Ventricular-Arterial Coupling Abnormalities
Optimal energetic efficiency requires matching of ventricular elastance to arterial elastance 2. When this coupling is disrupted, the fraction of energy expended without mechanical work increases, and energy is lost during ejection across the aortic valve 2.
Hypertensive heart disease increases left ventricular afterload, causing concentric hypertrophy with increased wall thickness relative to chamber size 3. End-systolic wall stress increases proportionally to intracavitary pressure and chamber diameter, inversely related to wall thickness 3.
Right ventricular afterload sensitivity is extreme—the RV has a shallower end-systolic pressure-volume slope than the LV, resulting in minor increases in afterload causing large decreases in stroke volume 3. Peak RV pressure occurs before end-systolic ejection, creating the characteristic trapezoid RV pressure-volume loop 3.
Specific Valve Pathologies
Tricuspid Regurgitation
Primary tricuspid valve pathology (endocarditis, Ebstein's anomaly, carcinoid syndrome, trauma from pacemaker leads) causes severe regurgitation even with normal pulmonary artery pressures 5. The critical distinction is pulmonary artery systolic pressure remaining <55-60 mmHg despite severe regurgitation 5.
Functional tricuspid regurgitation from right ventricular dilation causes annular dilatation and leaflet tethering without elevated pulmonary pressures 5. Chronic atrial fibrillation progressively dilates the tricuspid annulus, present in 70-88% of patients with severe TR 5.
Multiple Valve Stenosis
Rheumatic involvement of multiple valves (mitral, tricuspid, pulmonic) alters systolic dynamics across all affected chambers 6. Mild stenosis may progress slowly over years to decades, requiring echocardiographic surveillance every 3-5 years 6.
Conduction Abnormalities
First-degree AV block >280 msec causes fusion of E and A velocities when combined with impaired relaxation, faster heart rates, or bundle branch block 3. This reduces the E/A velocity ratio due to higher A-wave velocity when atrial contraction occurs before early diastolic flow decreases to ≤20 cm/sec 3.

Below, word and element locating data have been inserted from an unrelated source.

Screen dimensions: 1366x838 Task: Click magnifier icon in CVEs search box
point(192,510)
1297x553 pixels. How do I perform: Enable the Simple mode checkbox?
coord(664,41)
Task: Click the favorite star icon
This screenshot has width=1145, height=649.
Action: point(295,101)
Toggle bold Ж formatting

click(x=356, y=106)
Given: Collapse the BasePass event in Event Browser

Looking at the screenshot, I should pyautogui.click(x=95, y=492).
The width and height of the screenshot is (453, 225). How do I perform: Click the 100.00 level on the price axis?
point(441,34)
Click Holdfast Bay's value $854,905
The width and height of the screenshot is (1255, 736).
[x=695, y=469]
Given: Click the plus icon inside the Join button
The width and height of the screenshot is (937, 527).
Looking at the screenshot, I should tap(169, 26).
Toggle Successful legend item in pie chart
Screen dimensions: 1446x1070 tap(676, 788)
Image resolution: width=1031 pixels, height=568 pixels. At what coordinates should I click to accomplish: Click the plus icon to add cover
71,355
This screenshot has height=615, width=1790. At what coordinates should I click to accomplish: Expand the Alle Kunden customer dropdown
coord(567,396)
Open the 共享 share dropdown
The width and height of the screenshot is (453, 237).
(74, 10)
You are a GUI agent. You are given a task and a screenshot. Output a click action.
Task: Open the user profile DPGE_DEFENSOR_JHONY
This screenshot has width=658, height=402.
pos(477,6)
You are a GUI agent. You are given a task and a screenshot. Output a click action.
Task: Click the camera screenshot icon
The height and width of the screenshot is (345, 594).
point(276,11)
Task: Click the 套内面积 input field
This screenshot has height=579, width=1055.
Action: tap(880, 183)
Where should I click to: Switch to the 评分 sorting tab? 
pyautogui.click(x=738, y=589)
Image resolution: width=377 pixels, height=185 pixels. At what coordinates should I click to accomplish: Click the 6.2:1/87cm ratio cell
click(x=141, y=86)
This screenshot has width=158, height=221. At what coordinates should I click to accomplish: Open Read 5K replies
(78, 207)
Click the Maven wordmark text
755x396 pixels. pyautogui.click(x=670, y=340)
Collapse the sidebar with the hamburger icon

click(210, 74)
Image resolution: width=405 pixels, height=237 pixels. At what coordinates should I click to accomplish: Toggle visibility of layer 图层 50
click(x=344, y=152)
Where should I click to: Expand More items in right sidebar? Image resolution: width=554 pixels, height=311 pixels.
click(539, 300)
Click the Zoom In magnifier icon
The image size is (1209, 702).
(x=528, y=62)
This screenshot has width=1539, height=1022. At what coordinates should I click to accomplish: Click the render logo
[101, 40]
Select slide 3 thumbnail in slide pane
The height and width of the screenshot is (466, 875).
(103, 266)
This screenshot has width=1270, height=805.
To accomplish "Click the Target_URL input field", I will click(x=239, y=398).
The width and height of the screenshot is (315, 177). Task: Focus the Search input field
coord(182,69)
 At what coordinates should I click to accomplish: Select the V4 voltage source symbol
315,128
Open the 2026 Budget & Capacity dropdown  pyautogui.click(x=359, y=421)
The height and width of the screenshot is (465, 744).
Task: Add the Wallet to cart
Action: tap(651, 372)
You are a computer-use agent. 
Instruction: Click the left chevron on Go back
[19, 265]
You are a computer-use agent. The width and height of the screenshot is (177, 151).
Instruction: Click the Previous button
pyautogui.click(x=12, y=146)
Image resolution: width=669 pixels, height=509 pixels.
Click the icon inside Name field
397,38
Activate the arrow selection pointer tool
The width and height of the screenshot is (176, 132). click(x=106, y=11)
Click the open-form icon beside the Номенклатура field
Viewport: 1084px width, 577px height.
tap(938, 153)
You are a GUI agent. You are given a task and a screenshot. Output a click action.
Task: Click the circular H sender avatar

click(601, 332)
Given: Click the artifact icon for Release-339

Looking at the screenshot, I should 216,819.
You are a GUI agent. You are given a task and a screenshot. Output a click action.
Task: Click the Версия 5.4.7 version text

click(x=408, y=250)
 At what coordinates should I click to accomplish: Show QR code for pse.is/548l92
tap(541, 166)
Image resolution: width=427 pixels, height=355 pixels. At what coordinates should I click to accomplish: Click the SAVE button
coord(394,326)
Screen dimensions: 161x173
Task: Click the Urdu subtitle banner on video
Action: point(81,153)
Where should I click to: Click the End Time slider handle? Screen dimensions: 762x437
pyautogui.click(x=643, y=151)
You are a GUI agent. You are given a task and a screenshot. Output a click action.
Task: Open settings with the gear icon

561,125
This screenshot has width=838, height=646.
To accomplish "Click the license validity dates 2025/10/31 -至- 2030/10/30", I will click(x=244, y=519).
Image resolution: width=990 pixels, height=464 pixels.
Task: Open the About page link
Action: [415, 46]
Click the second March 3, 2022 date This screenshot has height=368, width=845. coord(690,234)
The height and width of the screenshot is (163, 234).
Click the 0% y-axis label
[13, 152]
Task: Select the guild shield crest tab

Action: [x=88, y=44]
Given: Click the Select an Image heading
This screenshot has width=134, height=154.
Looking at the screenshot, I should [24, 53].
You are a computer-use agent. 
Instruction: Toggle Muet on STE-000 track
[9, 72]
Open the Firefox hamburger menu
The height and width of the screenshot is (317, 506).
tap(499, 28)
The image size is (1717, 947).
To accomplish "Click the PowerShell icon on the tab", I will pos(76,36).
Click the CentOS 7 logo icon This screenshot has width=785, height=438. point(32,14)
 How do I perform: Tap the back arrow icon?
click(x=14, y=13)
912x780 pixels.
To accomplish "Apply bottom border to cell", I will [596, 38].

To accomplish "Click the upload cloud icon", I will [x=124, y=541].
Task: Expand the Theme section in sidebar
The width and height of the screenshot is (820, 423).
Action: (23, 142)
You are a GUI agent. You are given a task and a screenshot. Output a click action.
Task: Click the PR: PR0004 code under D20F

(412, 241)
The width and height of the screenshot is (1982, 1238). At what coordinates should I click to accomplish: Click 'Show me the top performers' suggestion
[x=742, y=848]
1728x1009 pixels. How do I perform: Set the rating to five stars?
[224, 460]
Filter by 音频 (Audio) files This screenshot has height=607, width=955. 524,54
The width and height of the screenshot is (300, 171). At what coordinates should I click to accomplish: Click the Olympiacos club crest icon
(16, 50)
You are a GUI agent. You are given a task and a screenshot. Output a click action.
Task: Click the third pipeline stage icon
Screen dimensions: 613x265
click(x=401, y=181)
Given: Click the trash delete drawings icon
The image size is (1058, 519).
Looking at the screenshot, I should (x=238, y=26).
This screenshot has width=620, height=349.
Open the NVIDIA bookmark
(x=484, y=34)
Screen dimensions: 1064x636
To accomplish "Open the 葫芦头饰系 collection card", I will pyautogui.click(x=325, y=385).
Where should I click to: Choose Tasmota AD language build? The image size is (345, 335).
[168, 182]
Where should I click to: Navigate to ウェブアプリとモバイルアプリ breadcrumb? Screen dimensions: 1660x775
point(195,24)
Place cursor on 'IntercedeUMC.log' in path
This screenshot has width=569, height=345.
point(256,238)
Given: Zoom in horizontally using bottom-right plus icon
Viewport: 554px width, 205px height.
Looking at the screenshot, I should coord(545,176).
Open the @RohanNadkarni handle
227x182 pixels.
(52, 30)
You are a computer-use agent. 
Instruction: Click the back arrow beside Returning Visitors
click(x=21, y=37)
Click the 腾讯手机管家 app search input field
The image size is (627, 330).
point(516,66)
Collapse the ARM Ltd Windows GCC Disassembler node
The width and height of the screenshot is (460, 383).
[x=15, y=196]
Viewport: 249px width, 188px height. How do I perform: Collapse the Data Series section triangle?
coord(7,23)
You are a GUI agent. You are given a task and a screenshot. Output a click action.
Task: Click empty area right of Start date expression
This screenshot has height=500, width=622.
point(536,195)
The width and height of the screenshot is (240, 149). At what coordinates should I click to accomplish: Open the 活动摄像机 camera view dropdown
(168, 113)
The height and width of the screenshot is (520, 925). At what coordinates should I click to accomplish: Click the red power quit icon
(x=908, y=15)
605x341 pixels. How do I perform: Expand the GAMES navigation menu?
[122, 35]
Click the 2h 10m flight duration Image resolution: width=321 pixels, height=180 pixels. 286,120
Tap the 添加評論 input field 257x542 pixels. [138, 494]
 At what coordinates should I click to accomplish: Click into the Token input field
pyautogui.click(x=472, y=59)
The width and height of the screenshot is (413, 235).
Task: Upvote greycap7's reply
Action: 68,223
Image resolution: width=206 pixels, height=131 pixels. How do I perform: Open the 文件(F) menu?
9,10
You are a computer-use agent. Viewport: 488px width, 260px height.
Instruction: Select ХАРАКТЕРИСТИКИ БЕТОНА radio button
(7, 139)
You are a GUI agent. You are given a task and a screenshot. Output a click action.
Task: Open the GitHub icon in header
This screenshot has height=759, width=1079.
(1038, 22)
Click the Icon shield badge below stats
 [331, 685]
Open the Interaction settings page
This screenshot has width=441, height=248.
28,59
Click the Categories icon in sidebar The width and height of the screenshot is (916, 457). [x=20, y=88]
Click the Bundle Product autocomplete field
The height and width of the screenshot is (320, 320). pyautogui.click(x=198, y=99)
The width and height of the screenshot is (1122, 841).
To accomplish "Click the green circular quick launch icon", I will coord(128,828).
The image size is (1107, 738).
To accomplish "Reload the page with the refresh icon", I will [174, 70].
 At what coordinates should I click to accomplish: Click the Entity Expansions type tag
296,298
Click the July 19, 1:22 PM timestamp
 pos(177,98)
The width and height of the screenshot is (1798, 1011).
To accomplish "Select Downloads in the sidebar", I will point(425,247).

Ventricular pacing disrupts normal synchronous contraction and relaxation, with near-simultaneous movement of all ventricular segments replaced by dyssynchronous activation 3. This adversely affects both systolic and diastolic function, altering all diastolic variables used for assessment 3.
Pressure-Volume Loop Distortions
Heart failure with reduced ejection fraction shows rightward and downward shift of the entire pressure-volume loop, with reduced stroke volume, increased end-systolic volume, and decreased end-systolic elastance 3, 2. The pressure-volume area (loop plus ESPVR triangle) increases relative to useful mechanical work, indicating reduced efficiency 2.
Restrictive cardiomyopathy demonstrates elevated pulmonary vascular resistance and absence of ventricular interdependence, distinguishing it from constrictive pericarditis 7. The "dip and plateau" or "square root sign" in ventricular pressure tracings is absent in restriction 7.
Constrictive pericarditis shows diastolic equalization of pressures between right and left heart chambers with characteristic ventricular pressure tracings 7. Thickened pericardium on imaging confirms the diagnosis 7.
Clinical Monitoring Parameters
Left ventricular mass index is the most powerful predictor of isovolumetric relaxation rate (p<0.0001), followed by end-systolic volume index (p=0.0002) and peak negative dP/dt (p=0.0029) 1.
Pulmonary capillary wedge pressure is the single most important predictor of transmitral filling pattern (p<0.0001), followed by left ventricular peak negative dP/dt (p=0.002) 1.
Development of symptoms (dyspnea, fatigue, decreased exercise tolerance) indicates disease progression requiring intervention 6. Increasing right ventricular systolic pressure on serial echocardiograms suggests developing pulmonary hypertension 6.